Non, sous quelque drapeau que le barde se range,
La muse sert sa gloire et non ses passions;
Non, je n'ai pas coupé les ailes à cet ange
Pour l'atteler hurlant au char des factions.
Non, je n'ai pas couvert du masque populaire
Son front resplendissant des feux du saint parvis.
Ni, pour fouetter et mordre irritant sa colère,
Changé ma muse en Némésis...

Mais ces strophes vengeresses sont dans toutes les mémoires. Il suffit ici de les rappeler.

Moins illustre alors que Chateaubriand et Lamartine, mais destiné à les rejoindre dans la gloire, Balzac n'était encore que l'auteur des Chouans et des Scènes de la vie privée. Autant et plus que Lamartine et Chateaubriand, il avait la haine de la révolution et le respect de la monarchie. Le 1er mai 1831, l'auteur de Némésis publia, sous ce titre, la Statue de Napoléon, une pièce dans laquelle il jetait l'insulte aux Bourbons de la branche aînée. La lettre que lui écrivit aussitôt Balzac mérite de prendre place à côté de celle de Chateaubriand. On me saura sans doute gré de la reproduire ici.

Paris, ce 3 mai 1831.

Monsieur,

N'ayant pas l'honneur de vous connaître personnellement, je vous prie d'abord d'excuser ma liberté; puis, permettez-moi de vous soumettre quelques observations sur votre satire de dimanche dernier, la Statue de Napoléon.

Avant tout, je vous féliciterai d'une chose: quand je vis apparaître votre journal, je craignis sincèrement qu'un homme de votre trempe et de votre talent ne s'engouât des idées révolutionnaires et jacobines, qui redeviennent à la mode et forment chaque jour de nouveaux prosélytes, idées qui nous feraient rétrograder jusqu'au charnier fangeux des Hébert, des Chaumette, des Marat, et que tout homme de cœur doit combattre et repousser vigoureusement. Votre numéro de dimanche m'a pleinement rassuré là-dessus; il met Némésis d'accord avec vos précédents ouvrages; il en fait le pendant polémique de Napoléon en Égypte, de Waterloo, du Fils de l'homme. Vous donnez un organe de plus au parti bonapartiste et non pas aux gens qui voudraient voir revivre les beaux jours de la Convention et de la Terreur. Encore une fois, monsieur, je vous félicite.

Mais est-il nécessaire, pour défendre la cause que vous servez, d'attaquer sans cesse et sans relâche une famille malheureuse et exilée? Vous avez fait à la monarchie légitime une guerre assez rude, vous lui avez porté des coups assez éclatants pour être généreux après la victoire. Aujourd'hui, l'adversaire est désarmé et à terre, et votre vers incisif le poursuit encore.
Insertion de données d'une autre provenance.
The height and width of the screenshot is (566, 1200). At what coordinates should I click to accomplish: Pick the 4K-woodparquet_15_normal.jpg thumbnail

Dès le début de votre pièce, vous montrez votre haine terrible pour cette famille que l'exil frappe pour la troisième fois. Vous leur faites vos sanglants reproches avec la même acrimonie et le même fiel que s'ils étaient encore sur le trône.

Prenez garde, Monsieur! Sur ce chemin on dépasse aisément le but, et, si vous frappez fort, vous pourriez bien ne pas frapper juste. Quand les Bourbons revinrent, on renversa la statue de Napoléon; ce fut un acte malheureux, à mon sens; mais aujourd'hui que seize ans ont passé sur ces événements, est-ce une raison pour oublier ce que Louis XVIII fît, dès le premier jour, pour arrêter les dévastations des soldats des puissances étrangères, ses alliées, qui restauraient son trône? Je ne le crois pas. La haine ne devait pas remonter si haut. La justice veut qu'on flétrisse ces hommes qui se montrèrent plus royalistes que le roi, et qui, dans leur zèle insensé, compromirent de tout leur pouvoir la dignité royale.

Pour ma part, je méprise souverainement ces hommes. On les rencontre à la queue de tous les partis et aucune infamie ne les arrête; ils feraient détester la meilleure des causes et haïr le plus juste des hommes. Réservez vos foudroyants anathèmes pour ces êtres vils, Monsieur, et tous les gens de cœur applaudiront aux coups de fouet de votre Némésis vengeresse. Vous pourrez bien rester encore l'organe d'un parti, mais ce parti sera grossi de tous les honnêtes gens.